Task statement » Every line in the records below with the string "dimensions" is to be copied out.

Available records »

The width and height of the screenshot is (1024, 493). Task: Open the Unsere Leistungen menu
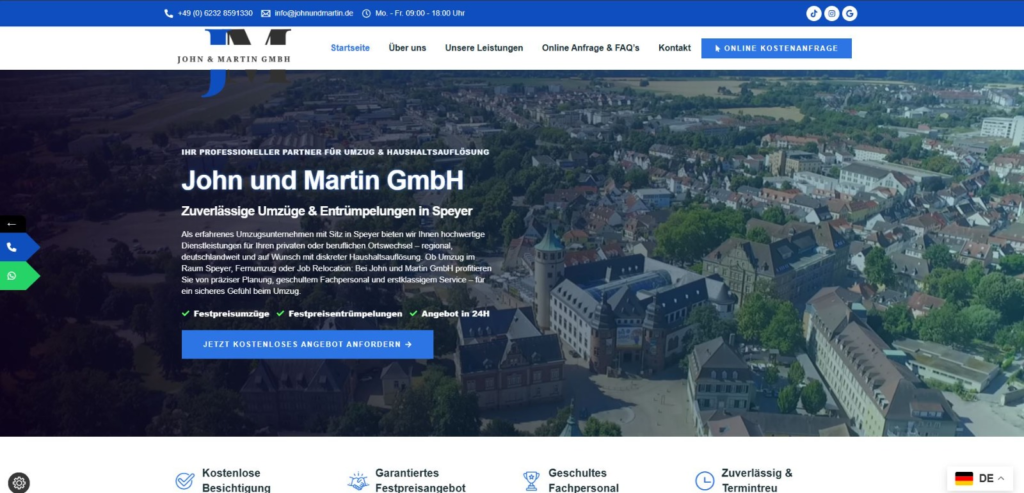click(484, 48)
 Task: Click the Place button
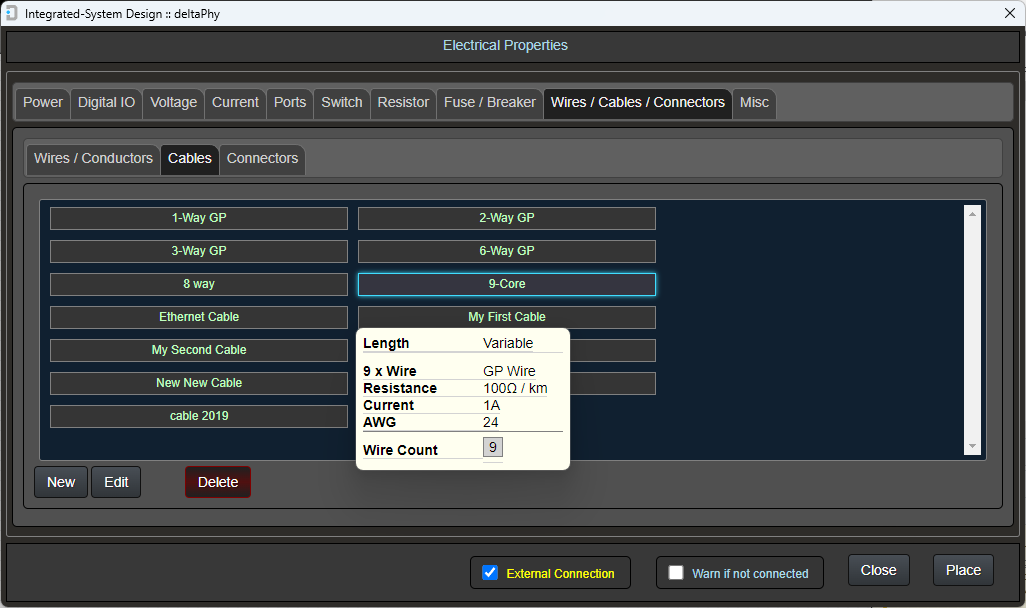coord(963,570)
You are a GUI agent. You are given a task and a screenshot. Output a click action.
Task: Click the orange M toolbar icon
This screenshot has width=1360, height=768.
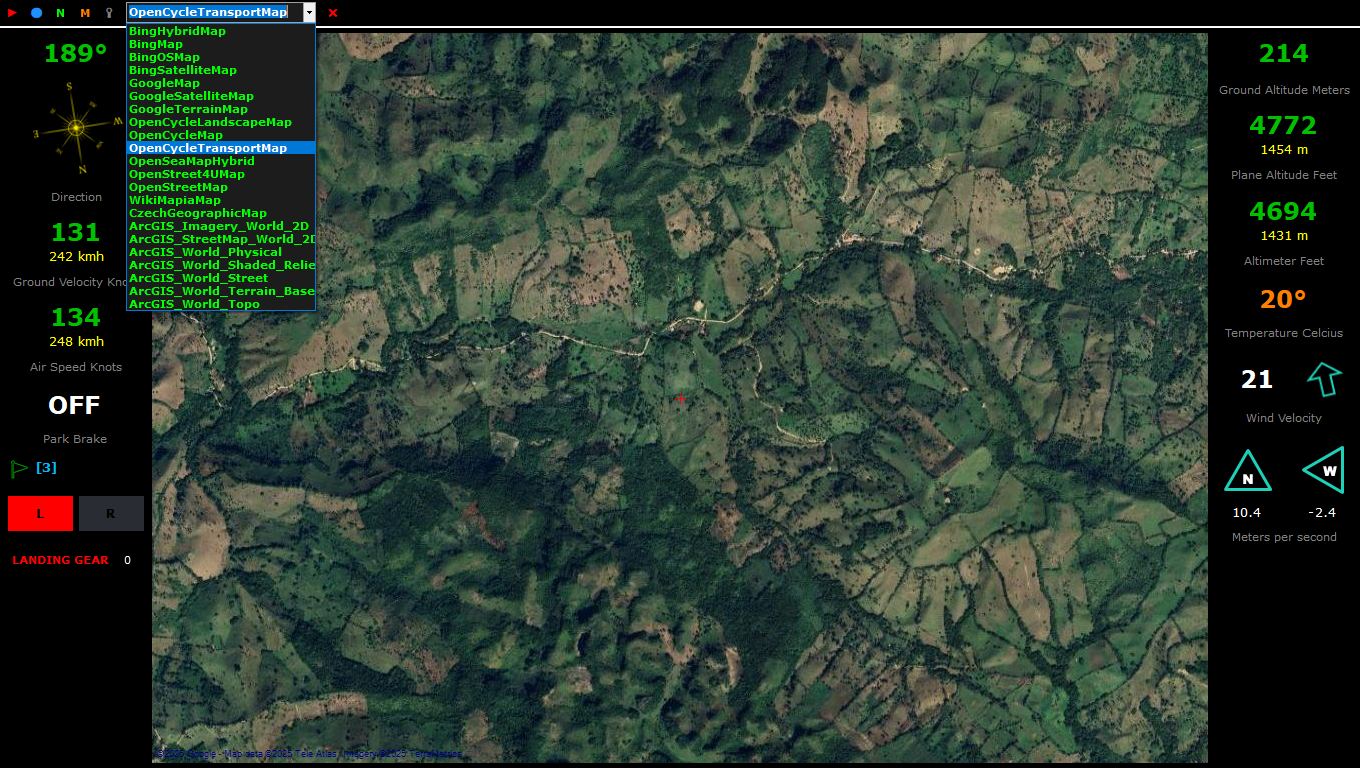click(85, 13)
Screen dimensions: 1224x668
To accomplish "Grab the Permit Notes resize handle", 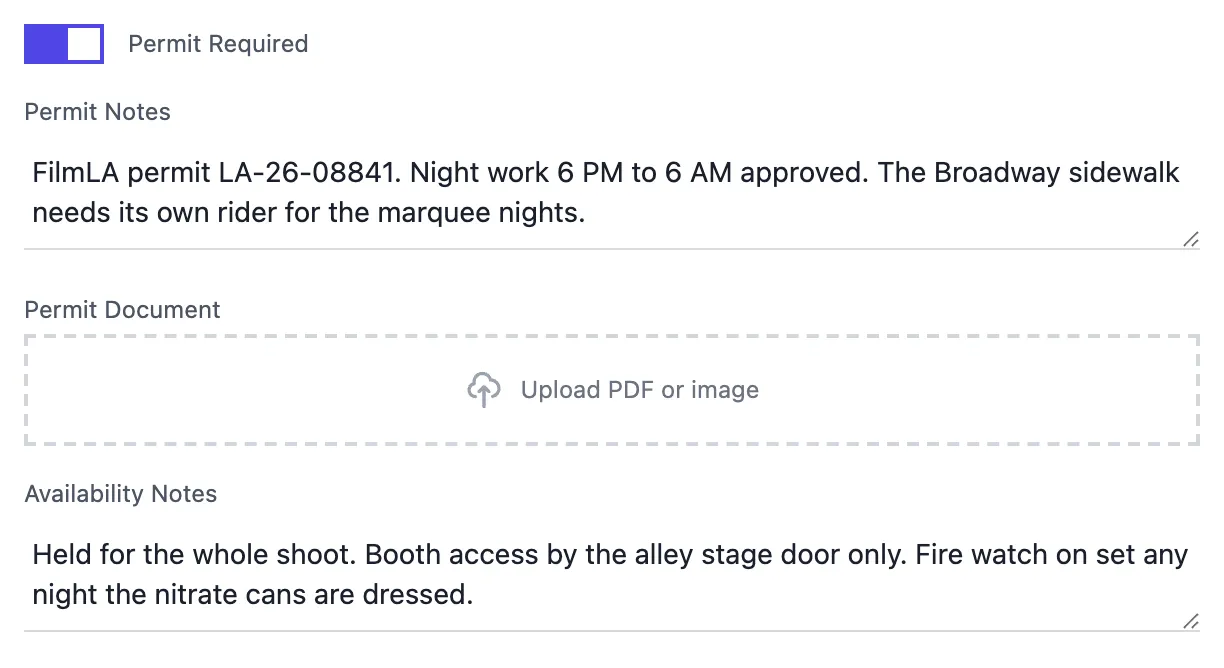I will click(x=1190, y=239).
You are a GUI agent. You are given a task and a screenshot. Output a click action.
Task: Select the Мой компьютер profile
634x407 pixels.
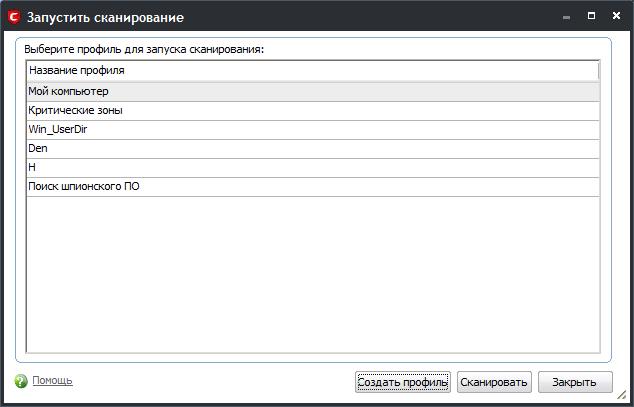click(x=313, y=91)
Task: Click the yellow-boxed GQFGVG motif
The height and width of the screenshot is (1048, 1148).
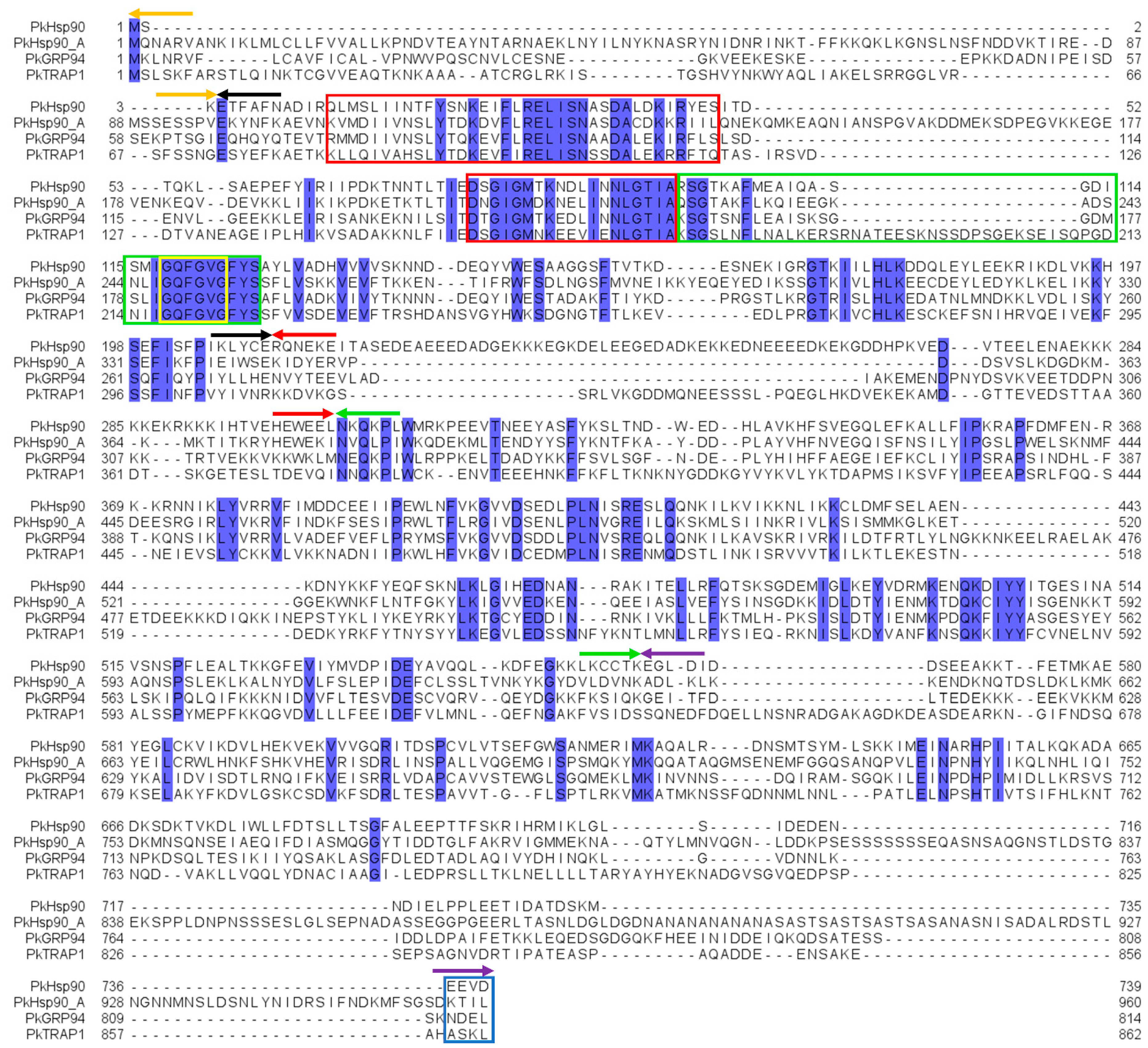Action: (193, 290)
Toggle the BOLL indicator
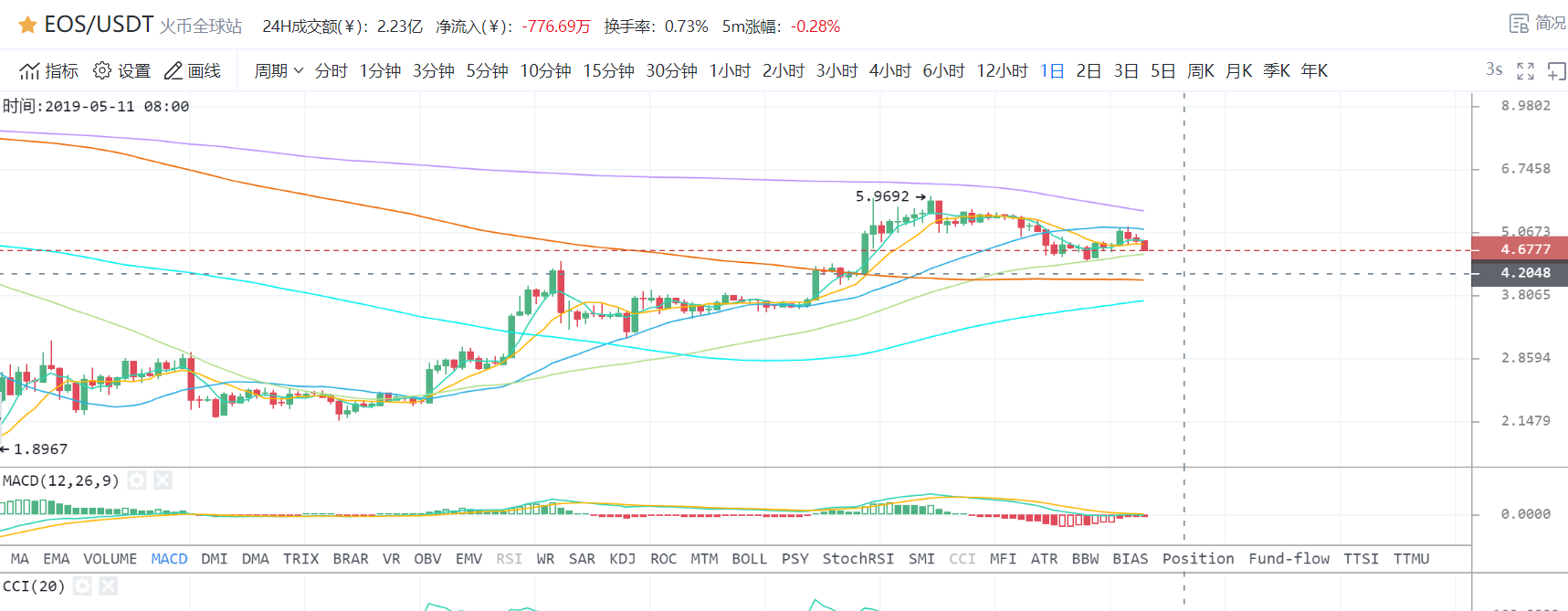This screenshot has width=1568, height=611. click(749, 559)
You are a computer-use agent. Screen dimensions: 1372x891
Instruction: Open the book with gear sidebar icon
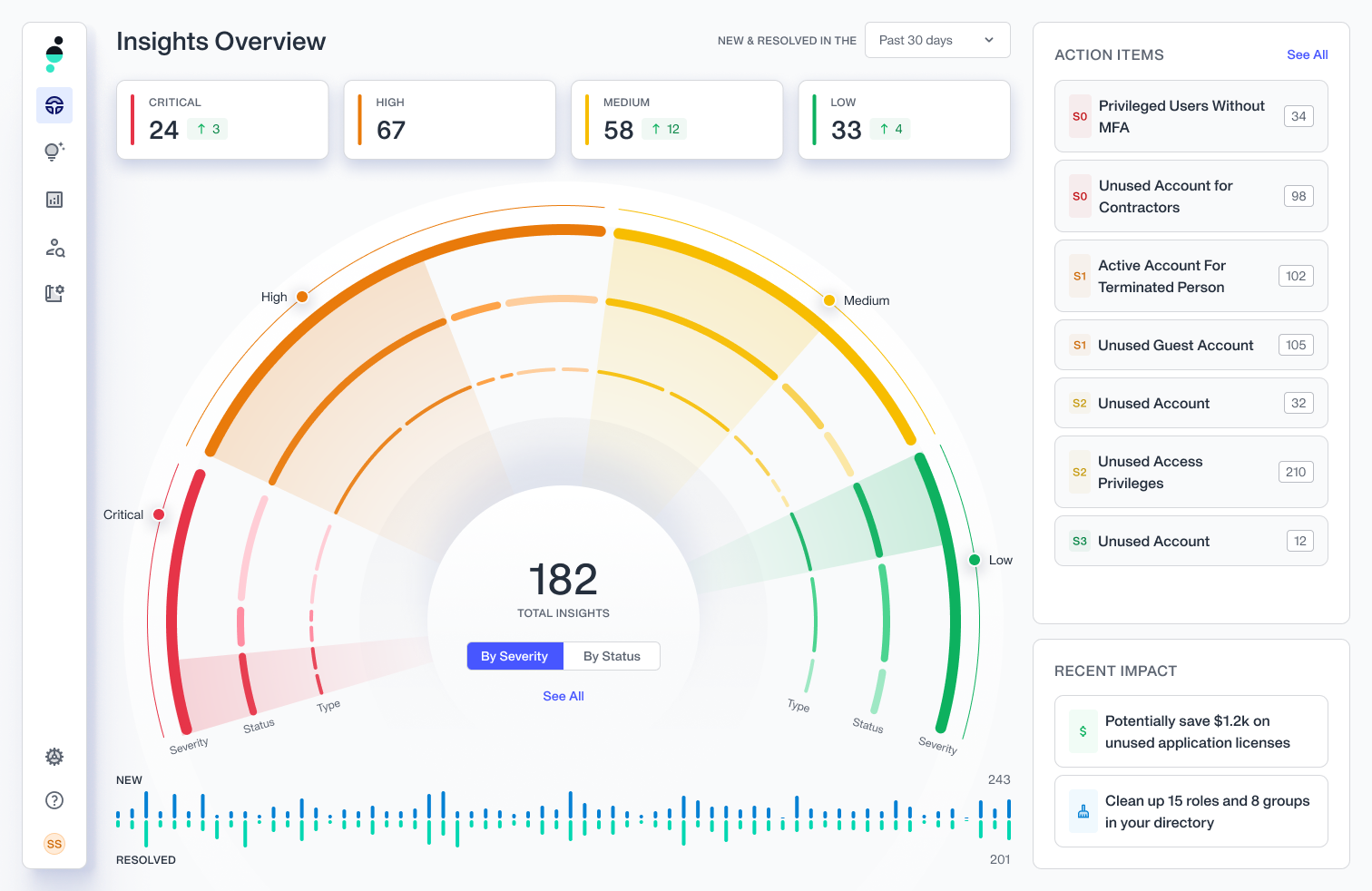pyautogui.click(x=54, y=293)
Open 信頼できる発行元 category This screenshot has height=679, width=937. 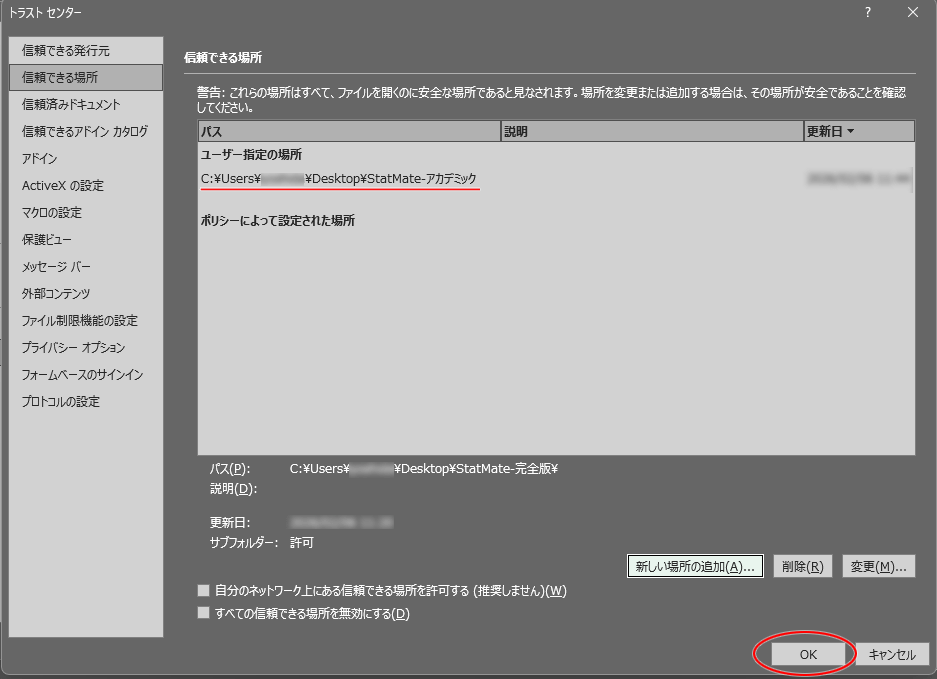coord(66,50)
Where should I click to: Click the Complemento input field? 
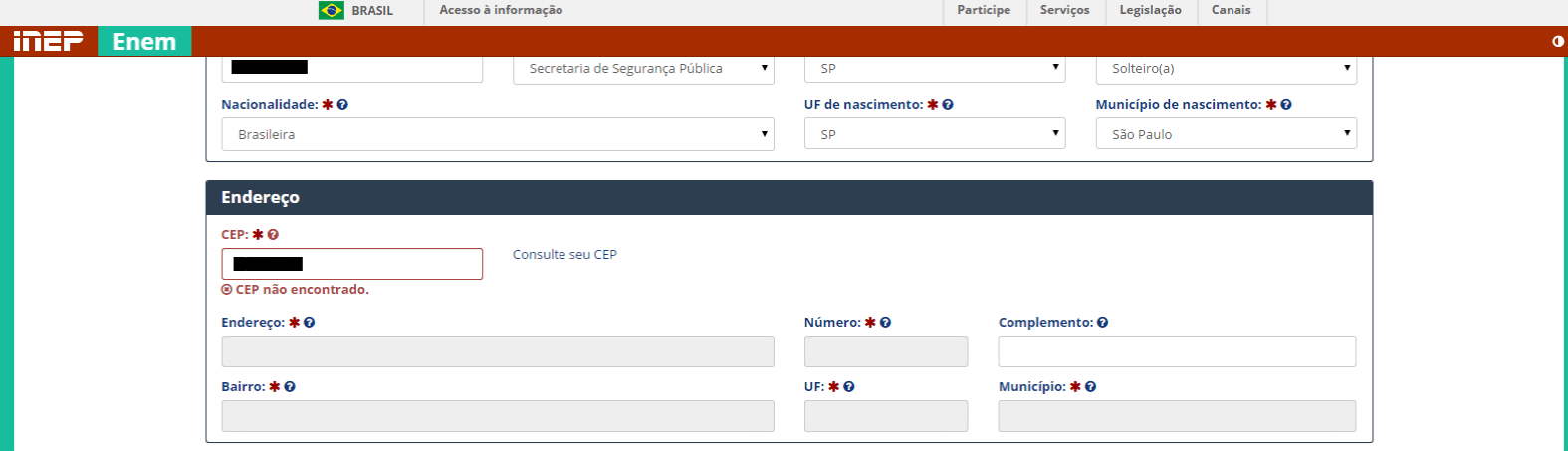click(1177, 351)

Answer box »
Screen dimensions: 1224x668
You are a computer-use agent. Screen dimensions: 1372x891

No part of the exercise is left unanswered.